§ **WORK ITEM**:
Repeat every line below exactly, word for word.

§ **SOURCE MATERIAL**:
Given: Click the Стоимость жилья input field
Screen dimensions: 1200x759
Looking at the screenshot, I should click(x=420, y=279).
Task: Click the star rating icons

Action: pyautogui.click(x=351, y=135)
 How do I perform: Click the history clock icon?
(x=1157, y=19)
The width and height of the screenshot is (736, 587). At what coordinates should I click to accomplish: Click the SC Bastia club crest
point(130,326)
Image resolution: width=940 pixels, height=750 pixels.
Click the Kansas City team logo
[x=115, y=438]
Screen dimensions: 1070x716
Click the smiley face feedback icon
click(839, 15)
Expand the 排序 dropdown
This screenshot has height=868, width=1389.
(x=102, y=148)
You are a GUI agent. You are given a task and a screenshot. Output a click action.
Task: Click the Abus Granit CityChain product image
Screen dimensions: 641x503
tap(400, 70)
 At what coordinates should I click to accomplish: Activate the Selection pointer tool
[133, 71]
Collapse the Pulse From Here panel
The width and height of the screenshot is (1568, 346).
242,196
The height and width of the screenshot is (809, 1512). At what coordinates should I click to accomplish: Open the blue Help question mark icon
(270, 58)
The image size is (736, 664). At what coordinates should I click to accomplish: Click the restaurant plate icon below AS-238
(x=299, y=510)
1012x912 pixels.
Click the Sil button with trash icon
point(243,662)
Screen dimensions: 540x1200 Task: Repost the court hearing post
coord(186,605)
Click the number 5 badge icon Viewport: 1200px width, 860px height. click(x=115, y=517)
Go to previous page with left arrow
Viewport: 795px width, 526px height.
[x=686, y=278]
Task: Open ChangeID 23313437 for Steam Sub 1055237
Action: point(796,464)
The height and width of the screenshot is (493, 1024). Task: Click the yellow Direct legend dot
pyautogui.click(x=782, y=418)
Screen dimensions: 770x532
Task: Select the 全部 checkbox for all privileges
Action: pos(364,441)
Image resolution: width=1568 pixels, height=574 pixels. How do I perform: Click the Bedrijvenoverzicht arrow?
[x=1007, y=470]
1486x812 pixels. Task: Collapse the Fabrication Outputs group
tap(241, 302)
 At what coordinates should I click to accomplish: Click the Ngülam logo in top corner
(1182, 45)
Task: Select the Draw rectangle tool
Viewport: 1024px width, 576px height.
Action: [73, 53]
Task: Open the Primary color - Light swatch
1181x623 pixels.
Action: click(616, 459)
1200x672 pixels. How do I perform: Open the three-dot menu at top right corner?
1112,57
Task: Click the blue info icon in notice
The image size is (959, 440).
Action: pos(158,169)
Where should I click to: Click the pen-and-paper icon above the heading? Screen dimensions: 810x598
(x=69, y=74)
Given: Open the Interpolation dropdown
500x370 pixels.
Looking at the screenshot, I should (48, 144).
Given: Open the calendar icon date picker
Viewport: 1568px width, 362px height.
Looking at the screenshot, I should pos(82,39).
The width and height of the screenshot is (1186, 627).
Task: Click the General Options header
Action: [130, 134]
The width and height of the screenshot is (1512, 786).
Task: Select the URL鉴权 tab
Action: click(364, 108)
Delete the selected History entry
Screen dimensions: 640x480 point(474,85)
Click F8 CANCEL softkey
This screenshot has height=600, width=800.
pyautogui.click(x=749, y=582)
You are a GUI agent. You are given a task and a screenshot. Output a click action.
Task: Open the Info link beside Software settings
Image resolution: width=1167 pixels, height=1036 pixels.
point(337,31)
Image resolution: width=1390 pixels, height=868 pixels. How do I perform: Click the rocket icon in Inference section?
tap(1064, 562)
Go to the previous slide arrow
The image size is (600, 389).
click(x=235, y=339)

§ **REPLY TO THE EXERCISE**:
Given: Click the Стоимость жилья input field
Screen dimensions: 1200x759
Looking at the screenshot, I should click(x=420, y=279).
Task: Click the star rating icons

Action: pyautogui.click(x=351, y=135)
 How do I perform: Click the history clock icon?
(x=1157, y=19)
The width and height of the screenshot is (736, 587). At what coordinates should I click to accomplish: Click the SC Bastia club crest
point(130,326)
Image resolution: width=940 pixels, height=750 pixels.
Click the Kansas City team logo
[x=115, y=438]
Screen dimensions: 1070x716
Click the smiley face feedback icon
click(839, 15)
Expand the 排序 dropdown
This screenshot has height=868, width=1389.
(x=102, y=148)
You are a GUI agent. You are given a task and a screenshot. Output a click action.
Task: Click the Abus Granit CityChain product image
Screen dimensions: 641x503
tap(400, 70)
 At what coordinates should I click to accomplish: Activate the Selection pointer tool
[133, 71]
Collapse the Pulse From Here panel
The width and height of the screenshot is (1568, 346).
242,196
The height and width of the screenshot is (809, 1512). At what coordinates should I click to accomplish: Open the blue Help question mark icon
(270, 58)
The image size is (736, 664). At what coordinates should I click to accomplish: Click the restaurant plate icon below AS-238
(x=299, y=510)
1012x912 pixels.
Click the Sil button with trash icon
point(243,662)
Screen dimensions: 540x1200 Task: Repost the court hearing post
coord(186,605)
Click the number 5 badge icon Viewport: 1200px width, 860px height. click(x=115, y=517)
Go to previous page with left arrow
Viewport: 795px width, 526px height.
[x=686, y=278]
Task: Open ChangeID 23313437 for Steam Sub 1055237
Action: point(796,464)
The height and width of the screenshot is (493, 1024). Task: Click the yellow Direct legend dot
pyautogui.click(x=782, y=418)
Screen dimensions: 770x532
Task: Select the 全部 checkbox for all privileges
Action: pos(364,441)
Image resolution: width=1568 pixels, height=574 pixels. How do I perform: Click the Bedrijvenoverzicht arrow?
[x=1007, y=470]
1486x812 pixels. Task: Collapse the Fabrication Outputs group
tap(241, 302)
 At what coordinates should I click to accomplish: Click the Ngülam logo in top corner
(1182, 45)
Task: Select the Draw rectangle tool
Viewport: 1024px width, 576px height.
Action: [73, 53]
Task: Open the Primary color - Light swatch
1181x623 pixels.
Action: click(616, 459)
1200x672 pixels. How do I perform: Open the three-dot menu at top right corner?
1112,57
Task: Click the blue info icon in notice
The image size is (959, 440).
Action: pos(158,169)
Where should I click to: Click the pen-and-paper icon above the heading? Screen dimensions: 810x598
(x=69, y=74)
Given: Open the Interpolation dropdown
500x370 pixels.
Looking at the screenshot, I should (48, 144).
Given: Open the calendar icon date picker
Viewport: 1568px width, 362px height.
Looking at the screenshot, I should pos(82,39).
The width and height of the screenshot is (1186, 627).
Task: Click the General Options header
Action: [130, 134]
The width and height of the screenshot is (1512, 786).
Task: Select the URL鉴权 tab
Action: click(364, 108)
Delete the selected History entry
Screen dimensions: 640x480 point(474,85)
Click F8 CANCEL softkey
This screenshot has height=600, width=800.
pyautogui.click(x=749, y=582)
You are a GUI agent. You are given a task and a screenshot. Output a click action.
Task: Open the Info link beside Software settings
Image resolution: width=1167 pixels, height=1036 pixels.
point(337,31)
Image resolution: width=1390 pixels, height=868 pixels. How do I perform: Click the rocket icon in Inference section?
tap(1064, 562)
Go to the previous slide arrow
The image size is (600, 389).
click(x=235, y=339)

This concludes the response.